## Questions d'étude
(1) Dans le texte sur les successions, quelles sont les deux acceptions du mot « succession » en matière d'enregistrement ?
(2) Reprenez le texte sur les successions après sa dernière phrase et rédigez-en la suite.

Date de début de publication du BOI : 20/12/1996
Identifiant juridique : 7G2111
Références du document :  7G2
7G21
7G211
7G2111
Annotations :  Lié au BOI 7G-6-00
Lié au BOI 7G-2-01

TITRE 2 SUCCESSIONS

TITRE 2

SUCCESSIONS

INTRODUCTION

1Le mot « succession » a, en droit civil, deux significations.

2Il peut désigner :

- d'une part, un mode de transmission des droits et des obligations : la transmission du patrimoine laissé par un défunt ;

- d'autre part, un ensemble de biens (ou de droits) et de dettes : le patrimoine transmis à cause de mort.

3En matière d'enregistrement, cette double acception se retrouve et on entend par « succession » :

- soit la mutation assujettie à déclaration ;

- soit la matière imposable.

CHAPITRE PREMIER

CHAMP D'APPLICATION
DES DROITS DE MUTATION PAR DECES

Que la transmission soit régie par la loi seule (succession ab intestat) ou par les dernières volontés du défunt (successions testamentaires), la détermination du régime fiscal applicable implique une connaissance approfondie des règles de droit civil qui gouvernent cette matière. Aussi est-il indispensable d'en rappeler l'essentiel avant d'aborder l'exposé des dispositions proprement fiscales.

SECTION 1

Principes de liquidation des régimes matrimoniaux
et de dévolution successorale

On exposera successivement les principes qui gouvernent la liquidation des régimes matrimoniaux et la dévolution successorale.

SOUS-SECTION 1  

Régimes matrimoniaux

  A. GÉNÉRALITÉS SUR LES RÉGIMES MATRIMONIAUX

1La détermination de l'actif et du passif, composant la succession d'une personne mariée, dépend de son régime matrimonial, dés lors que sont taxables non seulement ses biens propres mais également sa part dans le boni de communauté.

## Données fournies
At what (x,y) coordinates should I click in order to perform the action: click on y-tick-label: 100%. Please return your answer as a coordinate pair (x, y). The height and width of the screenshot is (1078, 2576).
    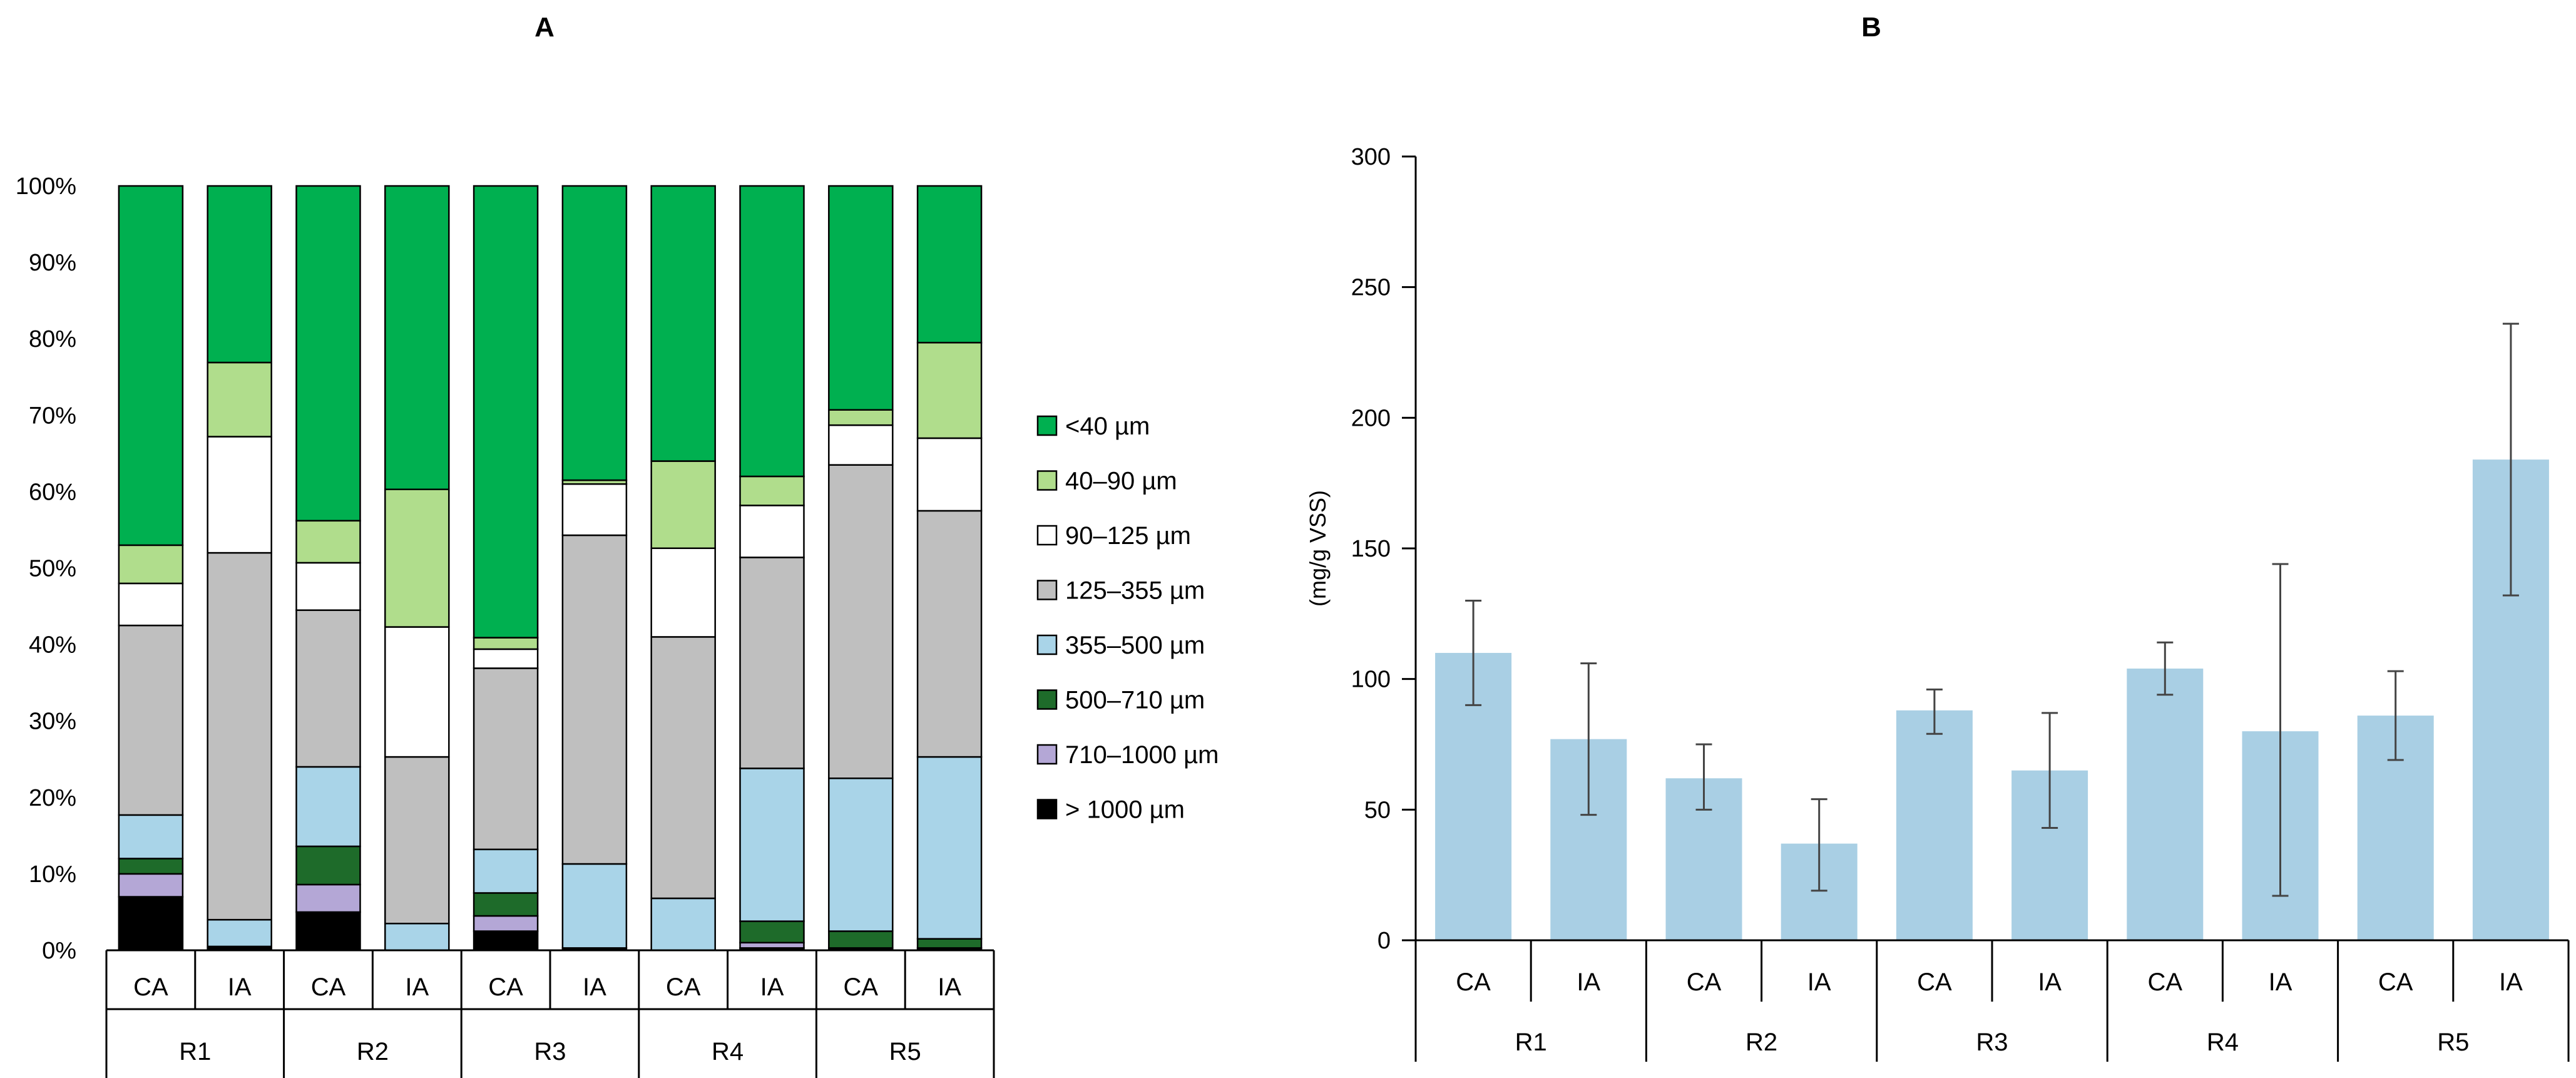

## Réponses
(1) Il désigne soit la mutation assujettie à déclaration, soit la matière imposable.

(2)
La loi n° 65-570 du 13 juillet 1965, mise en application le 1er février 1966, a apporté une profonde réforme dans les dispositions concernant les rapports pécuniaires des époux pendant le mariage et à sa dissolution, tout en maintenant la règle antérieure de la liberté des conventions matrimoniales.

À l'ancienne communauté de meubles et acquêts (cf. ci-dessous n°s 27 et suiv. ), cette loi a substitué la communauté d'acquêts comme régime légal (cf. ci-dessous n°s 2 et suiv. ).

Les textes relatifs au régime dotal et au régime sans communauté ont été abrogés pour l'avenir, alors que le régime de la participation aux acquêts est né de cette loi.

Des assouplissements sensibles ont été apportés au principe de l'immutabilité des conventions matrimoniales qui interdisait tout changement de régime matrimonial légal ou conventionnel durant le mariage ; désormais, après deux ans, les époux peuvent modifier leur régime ou même en changer complètement, sous le contrôle du juge (Code civ. art. 1397).

Les époux mariés antérieurement au 1er février 1966 continuent d'avoir pour régime matrimonial la communauté de meubles et acquêts s'ils n'avaient pas conclu de contrat de mariage, ou à être régis par les stipulations de leur contrat de mariage s'ils avaient opté pour un régime conventionnel.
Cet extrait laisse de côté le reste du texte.